Reproduce the entries below, changing every occurrence of "GUI agent" to "graphical interface agent" and leaving all other text unchanged.

(Rows from a dataset)
========
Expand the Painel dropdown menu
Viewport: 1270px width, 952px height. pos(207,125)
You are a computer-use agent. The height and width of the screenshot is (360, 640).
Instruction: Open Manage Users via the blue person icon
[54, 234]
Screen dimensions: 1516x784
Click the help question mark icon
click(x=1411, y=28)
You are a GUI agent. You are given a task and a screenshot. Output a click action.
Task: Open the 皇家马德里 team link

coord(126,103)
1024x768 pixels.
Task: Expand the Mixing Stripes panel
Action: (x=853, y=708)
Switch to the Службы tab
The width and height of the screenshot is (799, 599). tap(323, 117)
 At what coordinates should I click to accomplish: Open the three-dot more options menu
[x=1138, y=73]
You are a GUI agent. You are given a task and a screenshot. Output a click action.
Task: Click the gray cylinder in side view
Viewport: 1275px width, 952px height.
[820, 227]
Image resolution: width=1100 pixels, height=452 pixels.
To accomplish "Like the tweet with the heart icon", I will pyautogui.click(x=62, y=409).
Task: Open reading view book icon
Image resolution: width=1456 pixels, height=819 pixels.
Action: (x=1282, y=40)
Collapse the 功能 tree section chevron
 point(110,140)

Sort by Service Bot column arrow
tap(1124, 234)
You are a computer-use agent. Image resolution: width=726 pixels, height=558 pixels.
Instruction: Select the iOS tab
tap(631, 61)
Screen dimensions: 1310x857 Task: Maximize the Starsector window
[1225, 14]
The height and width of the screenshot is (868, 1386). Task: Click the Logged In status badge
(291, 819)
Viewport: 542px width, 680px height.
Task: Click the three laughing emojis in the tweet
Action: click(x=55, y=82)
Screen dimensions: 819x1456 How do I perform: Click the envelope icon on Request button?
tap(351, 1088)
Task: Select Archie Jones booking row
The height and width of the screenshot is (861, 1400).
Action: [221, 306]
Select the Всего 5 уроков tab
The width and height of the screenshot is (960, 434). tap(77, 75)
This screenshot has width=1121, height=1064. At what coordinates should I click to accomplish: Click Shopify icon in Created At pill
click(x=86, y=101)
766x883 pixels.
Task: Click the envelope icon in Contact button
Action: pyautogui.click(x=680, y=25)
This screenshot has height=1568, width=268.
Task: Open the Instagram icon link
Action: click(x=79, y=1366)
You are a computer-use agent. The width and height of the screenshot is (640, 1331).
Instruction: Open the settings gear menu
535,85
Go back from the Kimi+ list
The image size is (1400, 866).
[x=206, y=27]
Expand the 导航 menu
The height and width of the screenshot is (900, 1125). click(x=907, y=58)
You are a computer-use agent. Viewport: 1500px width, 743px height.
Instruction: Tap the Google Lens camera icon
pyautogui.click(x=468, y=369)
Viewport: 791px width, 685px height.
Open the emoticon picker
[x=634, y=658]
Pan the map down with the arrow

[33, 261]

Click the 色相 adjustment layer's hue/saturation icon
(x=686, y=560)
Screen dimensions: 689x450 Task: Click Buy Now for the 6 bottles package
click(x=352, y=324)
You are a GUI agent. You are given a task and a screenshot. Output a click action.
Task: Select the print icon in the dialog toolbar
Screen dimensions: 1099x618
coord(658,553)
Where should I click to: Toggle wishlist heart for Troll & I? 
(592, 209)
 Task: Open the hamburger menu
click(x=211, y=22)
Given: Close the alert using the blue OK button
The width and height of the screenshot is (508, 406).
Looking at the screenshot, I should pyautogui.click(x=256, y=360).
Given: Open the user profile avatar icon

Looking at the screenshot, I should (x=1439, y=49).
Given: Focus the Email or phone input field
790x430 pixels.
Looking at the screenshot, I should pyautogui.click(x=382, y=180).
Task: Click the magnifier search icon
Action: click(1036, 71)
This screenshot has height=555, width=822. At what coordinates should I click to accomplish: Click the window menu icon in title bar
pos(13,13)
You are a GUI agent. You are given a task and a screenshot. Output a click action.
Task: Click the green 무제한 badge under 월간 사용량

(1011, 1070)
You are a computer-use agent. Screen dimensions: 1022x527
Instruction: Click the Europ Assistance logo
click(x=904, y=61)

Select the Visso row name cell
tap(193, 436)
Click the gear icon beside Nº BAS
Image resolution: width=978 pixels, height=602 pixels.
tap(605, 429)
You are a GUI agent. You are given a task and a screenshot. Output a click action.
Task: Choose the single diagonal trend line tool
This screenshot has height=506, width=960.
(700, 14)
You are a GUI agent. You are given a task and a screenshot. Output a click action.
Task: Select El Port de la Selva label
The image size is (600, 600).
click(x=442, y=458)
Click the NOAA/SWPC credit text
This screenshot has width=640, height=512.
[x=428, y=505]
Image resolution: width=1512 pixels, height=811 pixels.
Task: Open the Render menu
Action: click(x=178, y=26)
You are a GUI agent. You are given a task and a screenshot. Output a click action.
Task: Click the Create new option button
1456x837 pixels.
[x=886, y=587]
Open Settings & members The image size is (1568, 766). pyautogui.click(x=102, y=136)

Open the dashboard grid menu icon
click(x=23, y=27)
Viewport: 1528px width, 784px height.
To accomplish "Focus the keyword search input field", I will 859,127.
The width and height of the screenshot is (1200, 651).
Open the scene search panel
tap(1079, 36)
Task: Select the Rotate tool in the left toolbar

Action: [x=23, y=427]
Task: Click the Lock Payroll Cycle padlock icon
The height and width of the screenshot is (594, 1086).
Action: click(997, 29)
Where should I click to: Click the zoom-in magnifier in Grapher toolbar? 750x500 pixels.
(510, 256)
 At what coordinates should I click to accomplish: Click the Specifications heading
========
* **The result**:
Expand the Painel dropdown menu
Viewport: 1270px width, 952px height. pos(207,125)
You are a computer-use agent. The height and width of the screenshot is (360, 640).
Instruction: Open Manage Users via the blue person icon
[54, 234]
Screen dimensions: 1516x784
Click the help question mark icon
click(x=1411, y=28)
You are a graphical interface agent. You are given a task and a screenshot. Output a click action.
Task: Open the 皇家马德里 team link

coord(126,103)
1024x768 pixels.
Task: Expand the Mixing Stripes panel
Action: (x=853, y=708)
Switch to the Службы tab
The width and height of the screenshot is (799, 599). tap(323, 117)
 At what coordinates should I click to accomplish: Open the three-dot more options menu
[x=1138, y=73]
You are a graphical interface agent. You are given a task and a screenshot. Output a click action.
Task: Click the gray cylinder in side view
Viewport: 1275px width, 952px height.
[820, 227]
Image resolution: width=1100 pixels, height=452 pixels.
To accomplish "Like the tweet with the heart icon", I will pyautogui.click(x=62, y=409).
Task: Open reading view book icon
Image resolution: width=1456 pixels, height=819 pixels.
Action: (x=1282, y=40)
Collapse the 功能 tree section chevron
 point(110,140)

Sort by Service Bot column arrow
tap(1124, 234)
You are a computer-use agent. Image resolution: width=726 pixels, height=558 pixels.
Instruction: Select the iOS tab
tap(631, 61)
Screen dimensions: 1310x857 Task: Maximize the Starsector window
[1225, 14]
The height and width of the screenshot is (868, 1386). Task: Click the Logged In status badge
(291, 819)
Viewport: 542px width, 680px height.
Task: Click the three laughing emojis in the tweet
Action: click(x=55, y=82)
Screen dimensions: 819x1456 How do I perform: Click the envelope icon on Request button?
tap(351, 1088)
Task: Select Archie Jones booking row
The height and width of the screenshot is (861, 1400).
Action: [221, 306]
Select the Всего 5 уроков tab
The width and height of the screenshot is (960, 434). tap(77, 75)
This screenshot has width=1121, height=1064. At what coordinates should I click to accomplish: Click Shopify icon in Created At pill
click(x=86, y=101)
766x883 pixels.
Task: Click the envelope icon in Contact button
Action: pyautogui.click(x=680, y=25)
This screenshot has height=1568, width=268.
Task: Open the Instagram icon link
Action: click(x=79, y=1366)
You are a computer-use agent. The width and height of the screenshot is (640, 1331).
Instruction: Open the settings gear menu
535,85
Go back from the Kimi+ list
The image size is (1400, 866).
[x=206, y=27]
Expand the 导航 menu
The height and width of the screenshot is (900, 1125). click(x=907, y=58)
You are a computer-use agent. Viewport: 1500px width, 743px height.
Instruction: Tap the Google Lens camera icon
pyautogui.click(x=468, y=369)
Viewport: 791px width, 685px height.
Open the emoticon picker
[x=634, y=658]
Pan the map down with the arrow

[33, 261]

Click the 色相 adjustment layer's hue/saturation icon
(x=686, y=560)
Screen dimensions: 689x450 Task: Click Buy Now for the 6 bottles package
click(x=352, y=324)
You are a graphical interface agent. You are given a task and a screenshot. Output a click action.
Task: Select the print icon in the dialog toolbar
Screen dimensions: 1099x618
coord(658,553)
Where should I click to: Toggle wishlist heart for Troll & I? 
(592, 209)
 Task: Open the hamburger menu
click(x=211, y=22)
Given: Close the alert using the blue OK button
The width and height of the screenshot is (508, 406).
Looking at the screenshot, I should pyautogui.click(x=256, y=360).
Given: Open the user profile avatar icon

Looking at the screenshot, I should (x=1439, y=49).
Given: Focus the Email or phone input field
790x430 pixels.
Looking at the screenshot, I should pyautogui.click(x=382, y=180).
Task: Click the magnifier search icon
Action: click(1036, 71)
This screenshot has height=555, width=822. At what coordinates should I click to accomplish: Click the window menu icon in title bar
pos(13,13)
You are a graphical interface agent. You are given a task and a screenshot. Output a click action.
Task: Click the green 무제한 badge under 월간 사용량

(1011, 1070)
You are a computer-use agent. Screen dimensions: 1022x527
Instruction: Click the Europ Assistance logo
click(x=904, y=61)

Select the Visso row name cell
tap(193, 436)
Click the gear icon beside Nº BAS
Image resolution: width=978 pixels, height=602 pixels.
tap(605, 429)
You are a graphical interface agent. You are given a task and a screenshot. Output a click action.
Task: Choose the single diagonal trend line tool
This screenshot has height=506, width=960.
(700, 14)
You are a graphical interface agent. You are given a task and a screenshot. Output a click action.
Task: Select El Port de la Selva label
The image size is (600, 600).
click(x=442, y=458)
Click the NOAA/SWPC credit text
This screenshot has width=640, height=512.
[x=428, y=505]
Image resolution: width=1512 pixels, height=811 pixels.
Task: Open the Render menu
Action: click(x=178, y=26)
You are a graphical interface agent. You are given a task and a screenshot. Output a click action.
Task: Click the Create new option button
1456x837 pixels.
[x=886, y=587]
Open Settings & members The image size is (1568, 766). pyautogui.click(x=102, y=136)

Open the dashboard grid menu icon
click(x=23, y=27)
Viewport: 1528px width, 784px height.
To accomplish "Focus the keyword search input field", I will 859,127.
The width and height of the screenshot is (1200, 651).
Open the scene search panel
tap(1079, 36)
Task: Select the Rotate tool in the left toolbar

Action: [x=23, y=427]
Task: Click the Lock Payroll Cycle padlock icon
The height and width of the screenshot is (594, 1086).
Action: click(997, 29)
Where should I click to: Click the zoom-in magnifier in Grapher toolbar? 750x500 pixels.
(510, 256)
 At what coordinates should I click to accomplish: Click the Specifications heading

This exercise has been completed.